Samuel L. Jackson may be teaming up with Quentin Tarantino yet again, on the director's next project. Murder is no stranger to Tarantino, or at least no stranger to the man's films. Nary a Tarantino film goes by without some type of body count, and for the most part, the man's fans wouldn't have it any other way. Violent action is definitely one of Tarantino's trademarks, but never before has he ventured into the realm of reenacting actual violent crime. That all changed yesterday, when it was revealed that Tarantino is set to write and direct a film about the infamous Manson Family murders.
Yesterday's report suggested that both Brad Pitt - star of Tarantino's Inglourious Basterds - and Jennifer Lawrence - who the director originally wanted to star in The Hateful Eight - were in consideration for lead roles. However, today brings with it a new report that suggests two completely different actors are up for lead roles. Of course, it's unclear if the roles in question are the same in both reports, as story details are murky so far.
According to Deadline, Tarantino's constant collaborator Samuel L. Jackson is likely to play a lead role in the Manson murders movie, which obviously comes as no surprise. If Tarantino has a muse, it's arguably SLJ. Deadline's sources also say that Suicide Squad star Margot Robbie has met with Tarantino about playing Sharon Tate, Roman Polanski's deceased wife, and one of the Manson Family's most well-known victims.

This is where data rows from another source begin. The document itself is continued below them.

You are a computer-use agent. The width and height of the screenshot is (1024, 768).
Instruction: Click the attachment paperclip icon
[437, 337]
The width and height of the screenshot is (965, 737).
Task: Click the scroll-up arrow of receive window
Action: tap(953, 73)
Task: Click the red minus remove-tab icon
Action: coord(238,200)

As mentioned above, it's unclear if Pitt and Lawrence are being considered for the same roles as Jackson and Robbie, although it's not hard to imagine Lawrence playing Tate if offered the part. Tarantino has yet to comment on the project one way or another, but it's rumored that the script is centered on Tate. Another big question mark is whether or not Tarantino will actually cast an actor as Manson, or leave him in the shadows while focusing on the acts committed in his name by his deranged followers.
If Tarantino does opt to portray Manson on-screen, the casting of the role will be crucial, as Manson has been played by literally dozens of actors on both film and TV over the years. One of the more recent portrayals of Manson came on NBC's short-lived Aquarius, which cast Game of Thrones vet Gethin Anthony as the cult-leading psycho. That series also depicted the Tate murder. Still, it's doubtful Tarantino is concerned about his subject having been covered several times already. If he's decided to make the film, chances are he thinks he can bring something to the story that no other director could.